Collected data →
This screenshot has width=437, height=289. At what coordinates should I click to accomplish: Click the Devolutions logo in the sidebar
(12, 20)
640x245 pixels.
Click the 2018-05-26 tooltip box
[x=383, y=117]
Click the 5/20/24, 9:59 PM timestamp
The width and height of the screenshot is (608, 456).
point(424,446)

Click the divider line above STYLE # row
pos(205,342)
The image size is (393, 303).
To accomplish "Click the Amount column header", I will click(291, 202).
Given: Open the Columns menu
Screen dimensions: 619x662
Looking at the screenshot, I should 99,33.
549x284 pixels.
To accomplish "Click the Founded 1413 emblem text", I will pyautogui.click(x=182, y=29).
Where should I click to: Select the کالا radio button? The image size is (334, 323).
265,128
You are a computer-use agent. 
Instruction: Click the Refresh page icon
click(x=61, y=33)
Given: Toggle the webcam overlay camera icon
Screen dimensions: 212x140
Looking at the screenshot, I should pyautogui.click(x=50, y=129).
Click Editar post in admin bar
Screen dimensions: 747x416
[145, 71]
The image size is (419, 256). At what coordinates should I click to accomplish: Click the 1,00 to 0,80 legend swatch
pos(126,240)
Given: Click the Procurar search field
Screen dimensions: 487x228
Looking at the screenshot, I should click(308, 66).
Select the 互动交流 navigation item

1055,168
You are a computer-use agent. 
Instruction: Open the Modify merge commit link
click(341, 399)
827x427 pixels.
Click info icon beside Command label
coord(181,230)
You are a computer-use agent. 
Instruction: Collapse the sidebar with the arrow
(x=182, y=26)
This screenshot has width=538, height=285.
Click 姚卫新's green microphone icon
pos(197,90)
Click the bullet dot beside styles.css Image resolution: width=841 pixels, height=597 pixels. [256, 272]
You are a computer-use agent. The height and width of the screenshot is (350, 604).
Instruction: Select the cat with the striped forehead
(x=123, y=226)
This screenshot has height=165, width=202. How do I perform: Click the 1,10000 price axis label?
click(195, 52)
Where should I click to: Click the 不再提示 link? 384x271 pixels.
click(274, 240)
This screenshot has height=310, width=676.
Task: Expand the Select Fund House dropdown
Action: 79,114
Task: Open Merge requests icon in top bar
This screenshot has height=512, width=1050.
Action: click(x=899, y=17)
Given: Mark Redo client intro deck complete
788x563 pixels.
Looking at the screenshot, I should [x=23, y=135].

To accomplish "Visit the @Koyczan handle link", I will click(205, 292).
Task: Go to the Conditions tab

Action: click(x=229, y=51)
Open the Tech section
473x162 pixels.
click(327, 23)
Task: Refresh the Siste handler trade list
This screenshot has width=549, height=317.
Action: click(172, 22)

Exercise prompt →
Taking the line with "Click the 2018-05-26 tooltip box" as the first and the line with "Given: Mark Redo client intro deck complete" as the last, retype that stretch of the data above exactly, with no other lines.

Task output →
Click the 2018-05-26 tooltip box
[x=383, y=117]
Click the 5/20/24, 9:59 PM timestamp
The width and height of the screenshot is (608, 456).
point(424,446)

Click the divider line above STYLE # row
pos(205,342)
The image size is (393, 303).
To accomplish "Click the Amount column header", I will click(291, 202).
Given: Open the Columns menu
Screen dimensions: 619x662
Looking at the screenshot, I should 99,33.
549x284 pixels.
To accomplish "Click the Founded 1413 emblem text", I will pyautogui.click(x=182, y=29).
Where should I click to: Select the کالا radio button? The image size is (334, 323).
265,128
You are a computer-use agent. 
Instruction: Click the Refresh page icon
click(x=61, y=33)
Given: Toggle the webcam overlay camera icon
Screen dimensions: 212x140
Looking at the screenshot, I should pyautogui.click(x=50, y=129).
Click Editar post in admin bar
Screen dimensions: 747x416
[145, 71]
The image size is (419, 256). At what coordinates should I click to accomplish: Click the 1,00 to 0,80 legend swatch
pos(126,240)
Given: Click the Procurar search field
Screen dimensions: 487x228
Looking at the screenshot, I should click(308, 66).
Select the 互动交流 navigation item

1055,168
You are a computer-use agent. 
Instruction: Open the Modify merge commit link
click(341, 399)
827x427 pixels.
Click info icon beside Command label
coord(181,230)
You are a computer-use agent. 
Instruction: Collapse the sidebar with the arrow
(x=182, y=26)
This screenshot has width=538, height=285.
Click 姚卫新's green microphone icon
pos(197,90)
Click the bullet dot beside styles.css Image resolution: width=841 pixels, height=597 pixels. [256, 272]
You are a computer-use agent. The height and width of the screenshot is (350, 604).
Instruction: Select the cat with the striped forehead
(x=123, y=226)
This screenshot has height=165, width=202. How do I perform: Click the 1,10000 price axis label?
click(195, 52)
Where should I click to: Click the 不再提示 link? 384x271 pixels.
click(274, 240)
This screenshot has height=310, width=676.
Task: Expand the Select Fund House dropdown
Action: 79,114
Task: Open Merge requests icon in top bar
This screenshot has height=512, width=1050.
Action: click(x=899, y=17)
Given: Mark Redo client intro deck complete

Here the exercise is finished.